Re: [web-animations] Web Animations minutes, 12 Mar 2014

(2014/03/12 18:36), Dirk Schulze wrote:
> On Mar 12, 2014, at 10:18 AM, Brian Birtles <bbirtles@mozilla.com> wrote:
>
>> Background research: http://jsfiddle.net/6SudQ/1/
>> Is it ok to drop events? Firefox, Chrome, Safari: Do (for CSS Animations), IE: Doesn't
>> Developing for mobile is harder if events are dropped. On the other hand, forced dispatch of events is bad for mobile too.
>>
>> CSS Event usage stats from Chrome:
>>   Start 0.06% http://www.chromestatus.com/metrics/feature/timeline/popularity/131 (600 ppm)
>>   Iteration 0.002% http://www.chromestatus.com/metrics/feature/timeline/popularity/134 (20 ppm)
>>   End 0.37% http://www.chromestatus.com/metrics/feature/timeline/popularity/128 (3700 ppm)
>
> Well, the comment above says that Chrome and Safari do drop events but then there are user stats of interface calls? I think certain evens like start and end (firing in time to run JS code for the next frame) can be very useful. Others might not.
>
> Maybe this should also be discussed with the wider CSS/SVG group? The discussion wouldn’t/shouldn’t block a new WD though.

Hi Dirk,

Sorry, the minutes here were prepared more hastily than usual and are 
quite misleading.

1) "Dropping" above refers to the situation where a UA should dispatch 
100s or 1000s of events within a very small time window. The above 
fiddle shows that in this situation Firefox, Chrome, and Safari do *not* 
dispatch all the iteration events in that situation. IE does but it also 
doesn't allow animation durations < 0.01s which mitigates this somewhat.
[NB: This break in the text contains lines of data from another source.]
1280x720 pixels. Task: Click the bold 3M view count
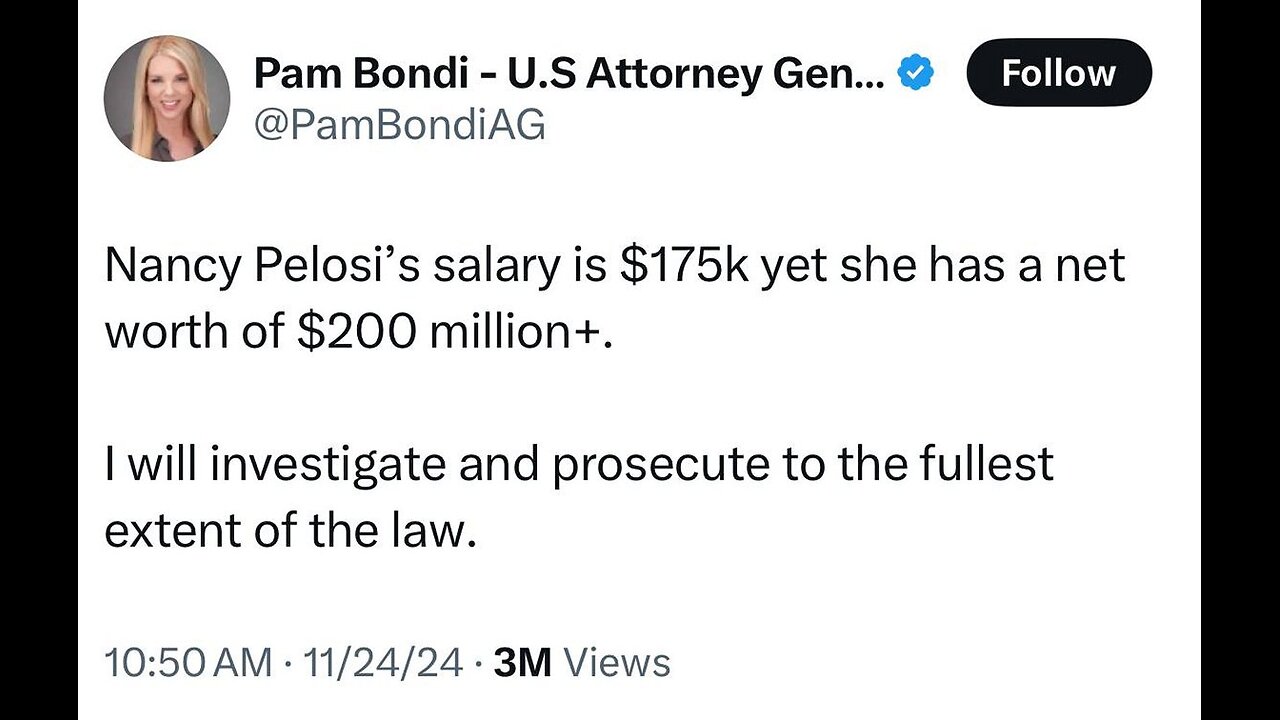point(523,663)
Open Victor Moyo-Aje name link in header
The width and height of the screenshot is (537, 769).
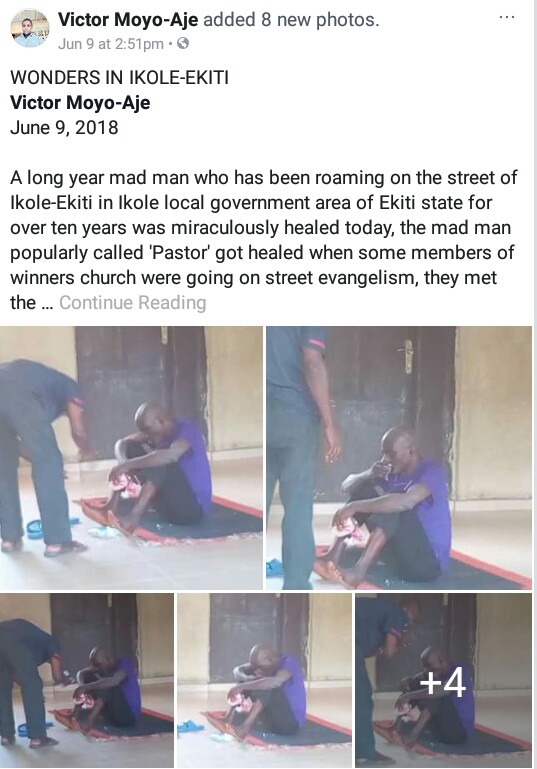pyautogui.click(x=128, y=20)
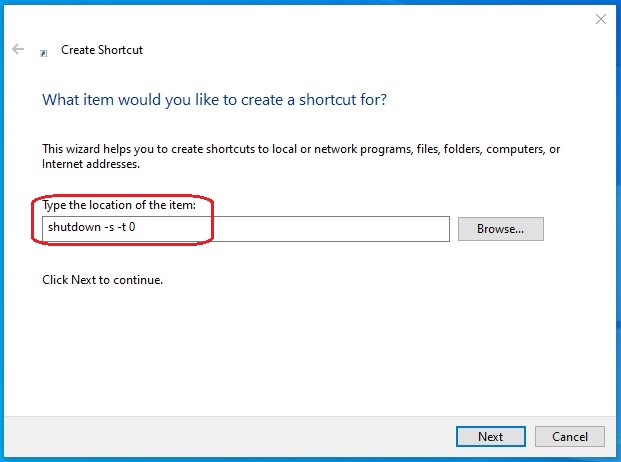The image size is (621, 462).
Task: Click the small shortcut icon beside the title
Action: (43, 51)
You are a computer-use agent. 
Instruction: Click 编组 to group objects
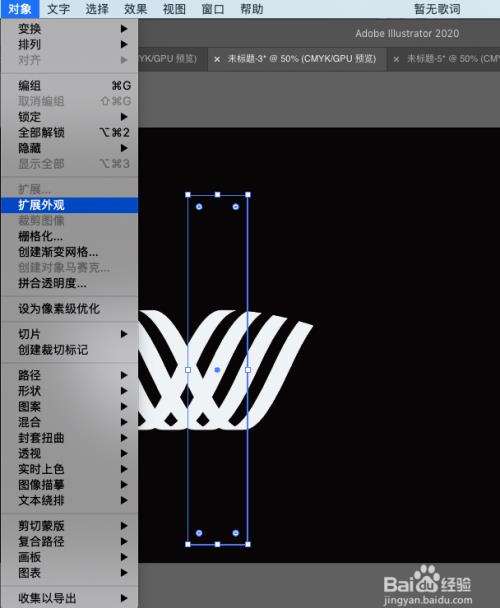69,85
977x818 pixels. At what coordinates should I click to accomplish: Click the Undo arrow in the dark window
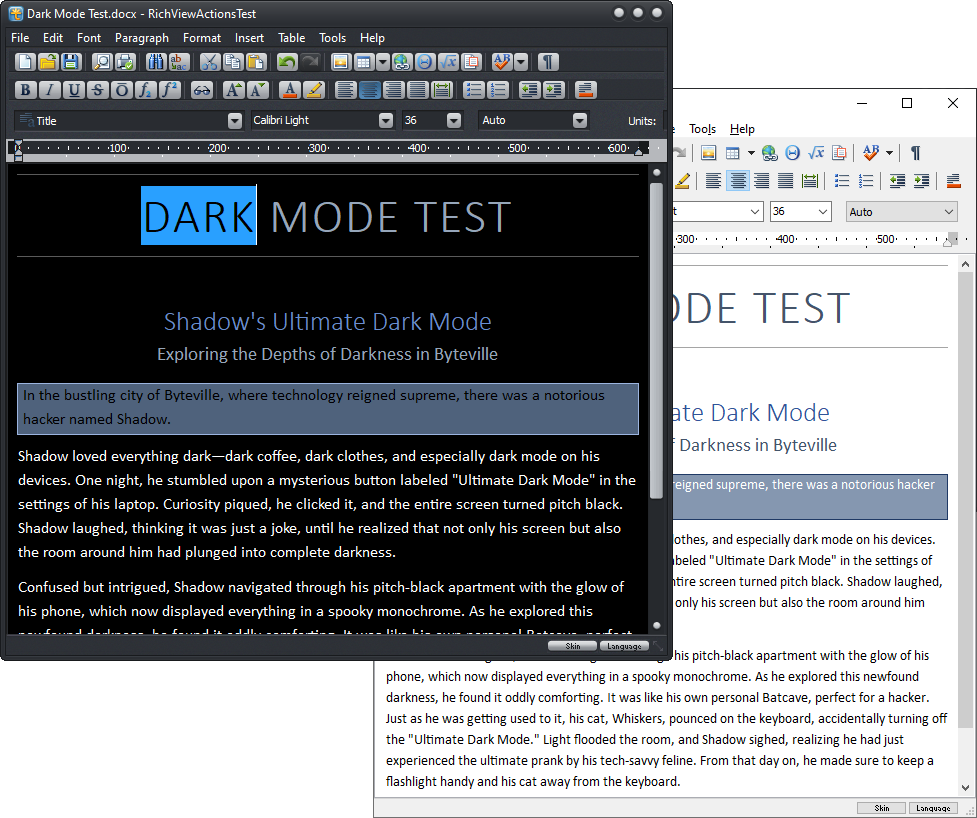coord(287,62)
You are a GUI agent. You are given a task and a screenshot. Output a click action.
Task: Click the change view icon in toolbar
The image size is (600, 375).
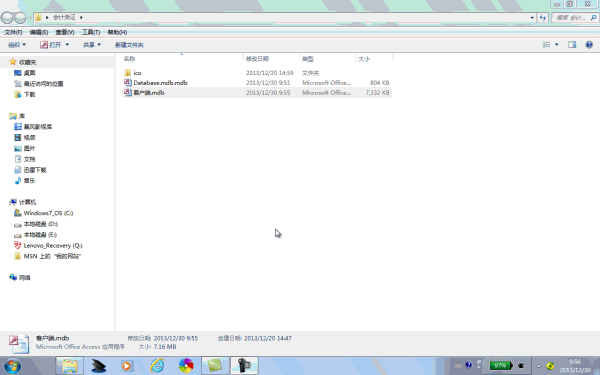[546, 45]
2) The usage statistics were an entirely unrelated point trying to 
determine the sorts of use cases for which events are used.

So we are definitely *not* proposing removing animation/transition 
events from CSS. Rather, we have been looking at how events should work 
from the API.

Originally I wanted to define some common event model and then define 
CSS and SVG animation-related events in terms of that model. We ran into 
lots of difficulties there including the whole "certain arrangements 
could lead to dispatching 1000 events per sample, especially only mobile 
devices."

We decided instead to make events in the API incredibly simple by only 
providing a finish event for players. CSS/SVG events do not change. I 
added this to the ED yesterday.

We *also* looked at being able to support trigger-style use cases where 
the author wants to say, "When you reach this point in the scene graph, 
run this operation (pre-fetch a resource, do DOM manipulation etc.)."

In the minutes we talked about defining the situations in which custom 
effects (callback functions) get evaluated such that you can use them 
for this sort of use case. Yesterday we revisited this since there was 
some concern that this was not ideal (the callback would need to check 
current direction and various other properties to provide correct 
behaviour).

The outcome we reached was to *not* add special handling to custom 
effect callbacks for this situation. It's still possible to use custom 
effects for triggers but it's more tricky. We will either revisit this 
decision or provide a Trigger primitive later if necessary. In any case, 
custom effects are not likely to be shipped for quite a while so there's 
no urgency on this point.

I hope that clarifies the misleading minutes. Sorry about that.